ということは、自分に関する願望ではない可能性が高い。
また、「僕」との会話で、「彼女」はこうも言っています。
「人間というのは、何を望んだところで、どこまでいったところで、自分以外にはなれないものなのねっていうこと。」
『バースデイ・ガール』より引用
この人生観は、老人と話していた当時から持っていたものなのか、十数年の間に身につけた人生訓なのかはわかりません。
ただ、やはり自分の人生に対しては大きな期待を持っていないようです。
また、「時間がかかる願いごと」であることも「僕」との会話で明かされています。
数十年後に、自分ではない何かに対する願いごと…
最後のヒントとなるのが、カット・メンシックさんのあるイラストです。
「あかちゃんの脚」が描かれているイラストがあるんです。
もしかしたら、「将来生まれる自分の子が幸せになってほしい」という願いだったのではないでしょうか?
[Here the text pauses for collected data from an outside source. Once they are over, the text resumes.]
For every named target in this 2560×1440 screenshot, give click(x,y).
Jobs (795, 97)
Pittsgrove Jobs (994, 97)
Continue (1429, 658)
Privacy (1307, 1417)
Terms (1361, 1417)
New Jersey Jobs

「私は今、三歳年上の公認会計士と結婚していて、子どもが二人いる」
『バースデイ・ガール』より引用
と、村上さんは、十数年後の「彼女」に語らせています。
そして、『バースデイ・ガール』というタイトル。
これらを伏線として回収すると、
「将来生まれる私の子どもが、すてきな20歳の誕生日を迎えられますように」
というのが、「彼女」の願いだったのではないでしょうか。
以上、私の考察でした。
まぁ、村上さんが答えを想定していたのかわかりませんが。
まとめ:村上春樹の美しき短編『バースデイ・ガール』彼女の願いごとを考察【書評7】
村上春樹さんの小説を考察することなんて、今までありませんでした。
どちらかというと、村上さんの文体にじっくり触れたいタイプの人間です。
『バンパーはへこむためにある』
『バースデイ・ガール』より引用
なんていう表現に出会いたくて、村上作品を読んでいるようなもんです(笑)
村上春樹さんの小説が好きな人はもちろん、初めて村上作品にチャレンジするというかたにも、おすすめの1冊です。